As well, it says, it will work with the province to build trade infrastructure to help ship Canadian energy to new markets. This will include:
- Investments in upgrades to the Port of Vancouver-Roberts Bank trade corridor;
- George Massey Tunnel Replacement Project; and
- Investments in the Port of Prince Rupert and the Port of Stewart.
Carney says the government’s $500 million investment in the Red Chris Mine will boost national copper production by more than 15 per cent.
B.C. Premier David Eby says the agreement is about building the province’s future for generations to come.
“It means more good jobs for workers and more opportunities to train for better pay, all while protecting the beautiful places that make our province so remarkable,” said Eby.
“This deal will deliver faster commutes as we build critical infrastructure, less pollution as we power growth with clean electricity, and the kind of shared prosperity that funds strong public services.”

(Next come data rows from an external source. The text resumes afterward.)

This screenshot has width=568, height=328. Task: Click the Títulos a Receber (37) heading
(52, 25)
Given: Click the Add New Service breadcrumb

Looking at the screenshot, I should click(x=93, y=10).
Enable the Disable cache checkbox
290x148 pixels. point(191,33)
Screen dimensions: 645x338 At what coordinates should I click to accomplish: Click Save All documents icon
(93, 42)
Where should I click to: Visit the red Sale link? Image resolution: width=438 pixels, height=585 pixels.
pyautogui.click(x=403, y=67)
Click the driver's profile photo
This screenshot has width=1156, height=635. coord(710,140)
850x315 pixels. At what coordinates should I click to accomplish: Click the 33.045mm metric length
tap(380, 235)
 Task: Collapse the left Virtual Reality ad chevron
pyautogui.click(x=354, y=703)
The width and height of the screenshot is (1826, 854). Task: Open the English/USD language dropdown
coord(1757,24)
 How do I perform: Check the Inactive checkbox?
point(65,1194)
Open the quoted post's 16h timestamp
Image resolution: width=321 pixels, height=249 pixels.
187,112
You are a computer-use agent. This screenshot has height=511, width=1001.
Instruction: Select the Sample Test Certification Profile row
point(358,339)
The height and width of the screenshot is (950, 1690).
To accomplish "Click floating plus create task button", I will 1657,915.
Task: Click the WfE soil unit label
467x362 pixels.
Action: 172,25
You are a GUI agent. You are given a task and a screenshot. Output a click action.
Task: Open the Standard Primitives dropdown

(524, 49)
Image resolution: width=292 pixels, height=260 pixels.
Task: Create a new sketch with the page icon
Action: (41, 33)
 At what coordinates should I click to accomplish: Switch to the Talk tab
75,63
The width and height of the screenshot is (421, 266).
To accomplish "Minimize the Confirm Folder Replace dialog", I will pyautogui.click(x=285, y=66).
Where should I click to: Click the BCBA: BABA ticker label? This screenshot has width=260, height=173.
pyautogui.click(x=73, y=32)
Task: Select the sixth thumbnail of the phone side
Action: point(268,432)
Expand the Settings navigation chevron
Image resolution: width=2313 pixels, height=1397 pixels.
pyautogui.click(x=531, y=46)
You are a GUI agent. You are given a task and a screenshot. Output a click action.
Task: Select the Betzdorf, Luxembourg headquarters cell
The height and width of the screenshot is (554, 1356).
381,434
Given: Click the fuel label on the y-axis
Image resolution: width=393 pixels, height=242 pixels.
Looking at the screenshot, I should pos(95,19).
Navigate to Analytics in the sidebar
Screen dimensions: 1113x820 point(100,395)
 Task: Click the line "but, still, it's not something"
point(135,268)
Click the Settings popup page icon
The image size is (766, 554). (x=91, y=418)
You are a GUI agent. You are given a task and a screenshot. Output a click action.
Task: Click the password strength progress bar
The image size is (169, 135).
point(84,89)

Northern oil tanker ban to remain in place
The MOU maintains the northern oil tanker ban in B.C.
The province will be compensated for environmental risks if Ottawa imposes an oil pipeline on B.C., according to the deal.
Carney also says they will build inclusively and in true partnership with First Nations.
Coastal First Nations president Marilyn Slett says she applauds the MOU’s commitment to upholding the ban.
“Today is a good day,” she said.
“British Columbians, Canadians, and the First Nations who call this place home want this region to remain protected. There is no technology that can clean up an oil spill at sea, and a single oil spill could destroy our way of life.”
Slett says it’s important to remember that the tanker ban is the result of more than half a century of advocacy by First Nations around northern B.C., as well as governments of “all political stripes.”
“Protecting the North Coast means protecting thousands of jobs, hundreds of businesses, and billions in economic value we have built up over several decades.”
The province says the agreement supports B.C.’s Look West jobs and economic growth plan, which includes $88 billion in major project proposals reaching final investment decision over three years.
The prime minister is scheduled to head to Alberta later today for a news conference with Premier Danielle Smith, where they’ll be making an announcement about plans for a pipeline to B.C.’s coast that Eby has long criticized.